Ben uzun yıllar Maral Müzik ve Dans Topluluğu’nda folklor oynadım, sonra davul çalmaya başladım. Bir ara da bizim Ermeni folk grubumuz vardı orda da perküsyon çaldım, vurmalı çalgılıların hepsini çaldım. Kuyumculuk sektöründe yetiştim. Uzun vadeli çıraklık ve kalfalık dönemim kuyumculukta geçti. Yıllar geçtikten sonra bir vesile ile kurumsal bir firmada gayrimenkul danışmanlığına başladım ve halen devam etmekteyim. Özel çocuklar ile de arkadaşım Alen vesilesi ile tanıştık. İllüzyon gösterileri yapıyorum. Her biriniz çok değerlisiniz, çok önemli katkılarda bulunuyorsunuz, bizler de bu katkının içinde az da olsa çorbada tuzumuz olsun istedik. Uzun yıllardan beri sizleyiz. Mutluyum, huzurluyum çünkü gönüllülükle yapıyorum bu işi. Her yerde menfaat beklemeyeceksiniz, her yerden para beklemeyeceksiniz. Gönüllülükle yapılan her iş güzeldir.

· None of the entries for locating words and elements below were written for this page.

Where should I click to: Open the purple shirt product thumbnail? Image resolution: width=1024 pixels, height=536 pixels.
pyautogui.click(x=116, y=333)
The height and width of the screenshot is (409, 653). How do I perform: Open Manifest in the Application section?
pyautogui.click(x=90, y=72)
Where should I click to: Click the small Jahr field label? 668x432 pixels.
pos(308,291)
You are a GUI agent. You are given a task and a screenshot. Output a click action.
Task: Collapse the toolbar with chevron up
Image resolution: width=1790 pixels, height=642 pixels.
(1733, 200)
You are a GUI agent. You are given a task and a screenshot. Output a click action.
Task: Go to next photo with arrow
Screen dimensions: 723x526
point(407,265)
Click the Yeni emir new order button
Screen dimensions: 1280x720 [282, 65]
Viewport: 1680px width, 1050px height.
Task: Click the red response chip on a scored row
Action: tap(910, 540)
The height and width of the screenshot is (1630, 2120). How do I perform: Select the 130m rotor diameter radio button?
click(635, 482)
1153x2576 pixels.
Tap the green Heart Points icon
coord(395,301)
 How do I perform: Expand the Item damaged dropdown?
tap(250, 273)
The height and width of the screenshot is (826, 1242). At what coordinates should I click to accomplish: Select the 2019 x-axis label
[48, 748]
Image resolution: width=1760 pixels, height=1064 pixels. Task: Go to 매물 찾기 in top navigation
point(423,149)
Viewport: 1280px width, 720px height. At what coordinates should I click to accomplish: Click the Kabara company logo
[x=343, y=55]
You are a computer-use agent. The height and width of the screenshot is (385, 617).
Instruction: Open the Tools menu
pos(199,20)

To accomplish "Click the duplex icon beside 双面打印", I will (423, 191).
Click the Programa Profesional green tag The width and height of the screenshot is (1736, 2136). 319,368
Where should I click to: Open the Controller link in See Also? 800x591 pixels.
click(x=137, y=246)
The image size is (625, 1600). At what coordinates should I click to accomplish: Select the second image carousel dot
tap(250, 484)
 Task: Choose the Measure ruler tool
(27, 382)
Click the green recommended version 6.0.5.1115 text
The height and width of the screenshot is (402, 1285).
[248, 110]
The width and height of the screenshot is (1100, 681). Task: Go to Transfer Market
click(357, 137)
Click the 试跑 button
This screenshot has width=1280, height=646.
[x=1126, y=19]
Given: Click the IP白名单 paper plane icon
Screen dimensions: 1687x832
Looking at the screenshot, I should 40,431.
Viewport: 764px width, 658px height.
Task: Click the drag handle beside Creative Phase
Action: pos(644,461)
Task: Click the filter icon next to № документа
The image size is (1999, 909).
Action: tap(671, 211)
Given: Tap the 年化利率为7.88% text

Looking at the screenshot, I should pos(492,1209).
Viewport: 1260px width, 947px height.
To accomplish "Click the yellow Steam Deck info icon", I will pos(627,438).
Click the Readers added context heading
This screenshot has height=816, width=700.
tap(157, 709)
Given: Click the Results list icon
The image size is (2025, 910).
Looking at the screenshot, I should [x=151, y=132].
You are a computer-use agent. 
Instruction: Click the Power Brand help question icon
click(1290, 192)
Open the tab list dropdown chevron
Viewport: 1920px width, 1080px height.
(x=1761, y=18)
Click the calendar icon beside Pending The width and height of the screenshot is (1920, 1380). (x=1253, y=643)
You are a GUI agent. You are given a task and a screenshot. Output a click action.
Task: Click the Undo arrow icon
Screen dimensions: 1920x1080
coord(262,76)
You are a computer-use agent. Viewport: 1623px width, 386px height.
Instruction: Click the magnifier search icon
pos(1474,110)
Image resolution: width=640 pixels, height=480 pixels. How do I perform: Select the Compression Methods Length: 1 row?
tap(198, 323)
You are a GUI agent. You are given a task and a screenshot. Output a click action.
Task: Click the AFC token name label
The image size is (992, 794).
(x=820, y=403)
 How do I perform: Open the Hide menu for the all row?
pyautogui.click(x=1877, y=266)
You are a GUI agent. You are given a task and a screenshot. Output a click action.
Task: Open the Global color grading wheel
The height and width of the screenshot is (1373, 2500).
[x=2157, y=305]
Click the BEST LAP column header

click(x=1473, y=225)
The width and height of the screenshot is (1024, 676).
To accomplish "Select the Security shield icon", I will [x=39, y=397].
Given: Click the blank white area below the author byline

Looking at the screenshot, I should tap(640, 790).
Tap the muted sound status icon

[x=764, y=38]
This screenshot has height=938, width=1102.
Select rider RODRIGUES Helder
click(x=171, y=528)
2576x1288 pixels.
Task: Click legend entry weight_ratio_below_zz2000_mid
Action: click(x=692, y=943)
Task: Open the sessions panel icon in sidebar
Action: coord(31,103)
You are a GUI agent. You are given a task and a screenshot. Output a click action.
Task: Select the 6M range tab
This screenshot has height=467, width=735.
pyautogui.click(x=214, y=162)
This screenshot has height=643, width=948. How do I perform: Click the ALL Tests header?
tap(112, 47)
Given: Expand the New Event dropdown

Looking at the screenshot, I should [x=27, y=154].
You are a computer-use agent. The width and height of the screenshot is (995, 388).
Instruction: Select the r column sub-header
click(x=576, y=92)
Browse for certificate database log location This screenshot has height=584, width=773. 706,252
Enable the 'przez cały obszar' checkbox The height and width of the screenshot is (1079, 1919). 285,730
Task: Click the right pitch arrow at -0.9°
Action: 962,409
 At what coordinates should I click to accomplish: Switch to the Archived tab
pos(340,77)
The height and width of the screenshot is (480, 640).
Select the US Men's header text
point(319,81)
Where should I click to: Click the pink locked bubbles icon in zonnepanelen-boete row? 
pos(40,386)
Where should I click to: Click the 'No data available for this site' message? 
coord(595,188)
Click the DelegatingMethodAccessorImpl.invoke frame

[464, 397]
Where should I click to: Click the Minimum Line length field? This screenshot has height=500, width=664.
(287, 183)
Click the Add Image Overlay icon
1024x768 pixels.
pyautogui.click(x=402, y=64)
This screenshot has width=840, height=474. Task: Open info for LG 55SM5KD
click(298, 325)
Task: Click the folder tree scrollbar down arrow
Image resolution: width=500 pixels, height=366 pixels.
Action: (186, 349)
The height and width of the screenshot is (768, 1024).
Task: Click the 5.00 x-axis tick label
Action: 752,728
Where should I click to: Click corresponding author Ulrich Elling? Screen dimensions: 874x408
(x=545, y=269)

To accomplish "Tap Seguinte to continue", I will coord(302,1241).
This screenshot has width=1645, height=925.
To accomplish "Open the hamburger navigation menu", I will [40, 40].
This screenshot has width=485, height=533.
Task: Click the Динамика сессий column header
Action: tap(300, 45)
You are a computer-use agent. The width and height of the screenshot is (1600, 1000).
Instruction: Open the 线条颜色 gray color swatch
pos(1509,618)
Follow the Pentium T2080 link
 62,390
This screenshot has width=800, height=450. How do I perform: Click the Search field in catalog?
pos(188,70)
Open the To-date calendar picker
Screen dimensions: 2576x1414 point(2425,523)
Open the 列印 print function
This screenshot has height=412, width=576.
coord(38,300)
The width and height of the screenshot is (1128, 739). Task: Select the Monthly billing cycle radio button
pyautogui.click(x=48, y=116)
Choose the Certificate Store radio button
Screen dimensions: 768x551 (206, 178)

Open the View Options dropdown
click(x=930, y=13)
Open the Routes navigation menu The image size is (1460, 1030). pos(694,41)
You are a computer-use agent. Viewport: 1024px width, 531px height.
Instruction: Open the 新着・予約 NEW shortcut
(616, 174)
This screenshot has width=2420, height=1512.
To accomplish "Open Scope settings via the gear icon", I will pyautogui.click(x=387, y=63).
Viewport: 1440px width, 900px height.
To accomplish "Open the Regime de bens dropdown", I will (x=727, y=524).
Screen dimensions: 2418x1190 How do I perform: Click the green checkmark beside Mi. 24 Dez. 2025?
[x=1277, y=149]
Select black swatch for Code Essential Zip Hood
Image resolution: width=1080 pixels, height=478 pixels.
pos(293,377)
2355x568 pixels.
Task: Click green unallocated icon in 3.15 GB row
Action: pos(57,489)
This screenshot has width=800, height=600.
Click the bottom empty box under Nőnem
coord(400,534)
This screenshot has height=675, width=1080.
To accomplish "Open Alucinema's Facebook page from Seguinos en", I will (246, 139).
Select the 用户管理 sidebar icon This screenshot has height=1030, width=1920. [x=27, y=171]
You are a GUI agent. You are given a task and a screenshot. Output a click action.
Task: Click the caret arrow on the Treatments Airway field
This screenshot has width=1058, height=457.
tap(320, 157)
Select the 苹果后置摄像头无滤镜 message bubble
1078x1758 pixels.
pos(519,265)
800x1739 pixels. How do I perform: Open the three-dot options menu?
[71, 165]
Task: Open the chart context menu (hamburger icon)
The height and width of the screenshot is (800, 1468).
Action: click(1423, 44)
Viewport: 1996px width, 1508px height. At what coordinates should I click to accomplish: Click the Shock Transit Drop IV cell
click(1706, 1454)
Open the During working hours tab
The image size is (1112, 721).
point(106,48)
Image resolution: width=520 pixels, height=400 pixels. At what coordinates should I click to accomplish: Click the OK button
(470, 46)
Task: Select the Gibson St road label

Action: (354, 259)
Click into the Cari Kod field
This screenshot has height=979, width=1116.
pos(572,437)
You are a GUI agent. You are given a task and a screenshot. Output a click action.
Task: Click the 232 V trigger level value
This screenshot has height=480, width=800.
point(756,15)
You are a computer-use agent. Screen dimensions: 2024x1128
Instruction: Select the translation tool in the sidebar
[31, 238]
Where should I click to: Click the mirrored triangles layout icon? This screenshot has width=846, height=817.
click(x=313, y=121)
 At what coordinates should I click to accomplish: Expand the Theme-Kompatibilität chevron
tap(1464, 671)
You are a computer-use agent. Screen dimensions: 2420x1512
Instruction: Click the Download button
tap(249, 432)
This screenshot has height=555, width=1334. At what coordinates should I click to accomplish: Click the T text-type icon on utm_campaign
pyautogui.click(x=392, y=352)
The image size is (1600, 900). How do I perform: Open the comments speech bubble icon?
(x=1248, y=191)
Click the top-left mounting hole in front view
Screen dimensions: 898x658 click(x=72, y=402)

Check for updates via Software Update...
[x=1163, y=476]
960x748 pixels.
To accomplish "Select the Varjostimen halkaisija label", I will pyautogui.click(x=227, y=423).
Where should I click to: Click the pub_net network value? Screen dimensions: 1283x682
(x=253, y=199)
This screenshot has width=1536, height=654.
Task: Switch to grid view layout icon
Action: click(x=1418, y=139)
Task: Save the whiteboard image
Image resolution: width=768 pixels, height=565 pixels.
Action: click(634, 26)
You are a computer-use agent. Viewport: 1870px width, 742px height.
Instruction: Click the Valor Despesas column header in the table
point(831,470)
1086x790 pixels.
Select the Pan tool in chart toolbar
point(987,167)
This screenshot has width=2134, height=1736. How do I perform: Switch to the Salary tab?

 İllüzyon nasıl girdi hayatınıza?

Yıllar önce Gülhane Şenlikleri vardı. Gülhane Şenliklerinde illüzyonist abilerimiz stant açarlardı. Ben de stantlara giderdim, meraklıydım. Bakardım ilgimi çekerdi. Parasını verdiğim oyunun bana hilesini gösterirlerdi. O şekilde deneye deneye, baktım bu işi yapabiliyorum… Sonra daha profesyonel aletler almaya başladım.

Daha önce hiç özel çocuklarla tanışmış mıydınız buraya gelmeden önce.

İlk kez sizin çocuklarınızla tanıştım. Daha önce de mutlaka karşılaşıyordum ama onları fark etmiyordum. Artık farkına varabiliyorum. Ailelerine ve onlara daha özenle yaklaşma şansı buluyorum. Bu çok önemli. Farklılıklarının farkına varmamız gerektiğini düşünüyorum.

 Özel çocuklarla vakit geçirmek size nasıl hissettiriyor?

Müthiş keyif veriyor. Farklı olan her şey güzeldir. Farklı çocuklarla diyalog kurmak sizi daha farklı duygulara götürüyor. Her çocuğu severim tabii ki, her çocuk ayrı bir güzeldir. Ama özel çocuklara daha fazla özen gösterilmesi gerektiğini düşünüyorum. Özen gösterildiği zaman bizlerin de destekleri ile kendilerini güçlendirip daha kuvvetlendireceklerdir. Bizler ne kadar bu farklı çocuklara destek verirsek o kadar çocukların gelişimine daha iyi olacağını düşünüyorum. Büyüklerle çalışmaktansa  çocuklarla çalışmak beni her zaman mutlu etti.